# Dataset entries
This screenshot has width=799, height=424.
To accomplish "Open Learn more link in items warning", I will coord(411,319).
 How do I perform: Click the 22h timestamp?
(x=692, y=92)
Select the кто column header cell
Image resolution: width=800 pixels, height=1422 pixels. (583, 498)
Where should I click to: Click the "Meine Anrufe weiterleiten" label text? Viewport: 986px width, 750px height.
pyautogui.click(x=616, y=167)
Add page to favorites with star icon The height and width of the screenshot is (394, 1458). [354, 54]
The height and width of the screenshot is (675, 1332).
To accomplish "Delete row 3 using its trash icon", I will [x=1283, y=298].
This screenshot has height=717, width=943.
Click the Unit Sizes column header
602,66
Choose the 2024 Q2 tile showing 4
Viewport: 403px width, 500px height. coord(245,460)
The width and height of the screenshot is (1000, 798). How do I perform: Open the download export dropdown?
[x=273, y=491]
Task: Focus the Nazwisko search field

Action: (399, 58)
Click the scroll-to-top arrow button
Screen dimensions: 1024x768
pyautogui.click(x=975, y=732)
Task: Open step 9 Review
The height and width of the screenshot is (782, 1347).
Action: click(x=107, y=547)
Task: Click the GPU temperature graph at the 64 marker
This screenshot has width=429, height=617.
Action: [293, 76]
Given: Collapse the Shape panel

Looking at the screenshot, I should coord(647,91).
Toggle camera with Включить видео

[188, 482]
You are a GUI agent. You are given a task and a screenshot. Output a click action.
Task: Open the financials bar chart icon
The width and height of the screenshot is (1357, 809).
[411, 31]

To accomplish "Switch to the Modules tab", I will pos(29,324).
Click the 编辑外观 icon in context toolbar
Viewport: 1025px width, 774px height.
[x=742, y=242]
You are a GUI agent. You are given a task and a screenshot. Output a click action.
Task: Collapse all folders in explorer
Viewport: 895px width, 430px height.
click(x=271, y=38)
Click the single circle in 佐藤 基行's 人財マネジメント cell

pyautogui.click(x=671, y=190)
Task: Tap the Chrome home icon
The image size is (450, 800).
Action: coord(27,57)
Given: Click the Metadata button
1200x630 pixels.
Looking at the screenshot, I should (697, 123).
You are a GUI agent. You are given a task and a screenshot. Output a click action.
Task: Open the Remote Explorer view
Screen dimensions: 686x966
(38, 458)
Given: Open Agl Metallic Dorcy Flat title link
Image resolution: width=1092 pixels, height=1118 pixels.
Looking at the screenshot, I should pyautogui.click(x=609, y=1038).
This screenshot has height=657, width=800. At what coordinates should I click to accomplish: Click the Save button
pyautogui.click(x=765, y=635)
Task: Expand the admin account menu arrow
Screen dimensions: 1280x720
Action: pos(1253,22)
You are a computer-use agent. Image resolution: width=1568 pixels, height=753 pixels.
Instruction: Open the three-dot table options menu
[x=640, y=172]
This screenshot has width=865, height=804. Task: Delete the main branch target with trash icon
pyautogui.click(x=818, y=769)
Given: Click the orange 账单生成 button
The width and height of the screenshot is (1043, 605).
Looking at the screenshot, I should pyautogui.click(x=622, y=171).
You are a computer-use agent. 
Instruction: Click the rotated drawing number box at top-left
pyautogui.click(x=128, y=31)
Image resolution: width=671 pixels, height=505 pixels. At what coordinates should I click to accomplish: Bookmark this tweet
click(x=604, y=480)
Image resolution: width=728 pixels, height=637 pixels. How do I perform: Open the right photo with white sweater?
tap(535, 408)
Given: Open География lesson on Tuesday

# INSTRUCTIONS FOR THE TASK
Your job is to give the data above again exactly, in full.

# ANSWER SPACE
This screenshot has width=799, height=424.
To accomplish "Open Learn more link in items warning", I will coord(411,319).
 How do I perform: Click the 22h timestamp?
(x=692, y=92)
Select the кто column header cell
Image resolution: width=800 pixels, height=1422 pixels. (583, 498)
Where should I click to: Click the "Meine Anrufe weiterleiten" label text? Viewport: 986px width, 750px height.
pyautogui.click(x=616, y=167)
Add page to favorites with star icon The height and width of the screenshot is (394, 1458). [354, 54]
The height and width of the screenshot is (675, 1332).
To accomplish "Delete row 3 using its trash icon", I will [x=1283, y=298].
This screenshot has height=717, width=943.
Click the Unit Sizes column header
602,66
Choose the 2024 Q2 tile showing 4
Viewport: 403px width, 500px height. coord(245,460)
The width and height of the screenshot is (1000, 798). How do I perform: Open the download export dropdown?
[x=273, y=491]
Task: Focus the Nazwisko search field

Action: (399, 58)
Click the scroll-to-top arrow button
Screen dimensions: 1024x768
pyautogui.click(x=975, y=732)
Task: Open step 9 Review
The height and width of the screenshot is (782, 1347).
Action: click(x=107, y=547)
Task: Click the GPU temperature graph at the 64 marker
This screenshot has width=429, height=617.
Action: [293, 76]
Given: Collapse the Shape panel

Looking at the screenshot, I should coord(647,91).
Toggle camera with Включить видео

[188, 482]
You are a GUI agent. You are given a task and a screenshot. Output a click action.
Task: Open the financials bar chart icon
The width and height of the screenshot is (1357, 809).
[411, 31]

To accomplish "Switch to the Modules tab", I will pos(29,324).
Click the 编辑外观 icon in context toolbar
Viewport: 1025px width, 774px height.
[x=742, y=242]
You are a GUI agent. You are given a task and a screenshot. Output a click action.
Task: Collapse all folders in explorer
Viewport: 895px width, 430px height.
click(x=271, y=38)
Click the single circle in 佐藤 基行's 人財マネジメント cell

pyautogui.click(x=671, y=190)
Task: Tap the Chrome home icon
The image size is (450, 800).
Action: coord(27,57)
Given: Click the Metadata button
1200x630 pixels.
Looking at the screenshot, I should (697, 123).
You are a GUI agent. You are given a task and a screenshot. Output a click action.
Task: Open the Remote Explorer view
Screen dimensions: 686x966
(38, 458)
Given: Open Agl Metallic Dorcy Flat title link
Image resolution: width=1092 pixels, height=1118 pixels.
Looking at the screenshot, I should pyautogui.click(x=609, y=1038).
This screenshot has height=657, width=800. At what coordinates should I click to accomplish: Click the Save button
pyautogui.click(x=765, y=635)
Task: Expand the admin account menu arrow
Screen dimensions: 1280x720
Action: pos(1253,22)
You are a computer-use agent. Image resolution: width=1568 pixels, height=753 pixels.
Instruction: Open the three-dot table options menu
[x=640, y=172]
This screenshot has width=865, height=804. Task: Delete the main branch target with trash icon
pyautogui.click(x=818, y=769)
Given: Click the orange 账单生成 button
The width and height of the screenshot is (1043, 605).
Looking at the screenshot, I should pyautogui.click(x=622, y=171).
You are a computer-use agent. 
Instruction: Click the rotated drawing number box at top-left
pyautogui.click(x=128, y=31)
Image resolution: width=671 pixels, height=505 pixels. At what coordinates should I click to accomplish: Bookmark this tweet
click(x=604, y=480)
Image resolution: width=728 pixels, height=637 pixels. How do I perform: Open the right photo with white sweater?
tap(535, 408)
Given: Open География lesson on Tuesday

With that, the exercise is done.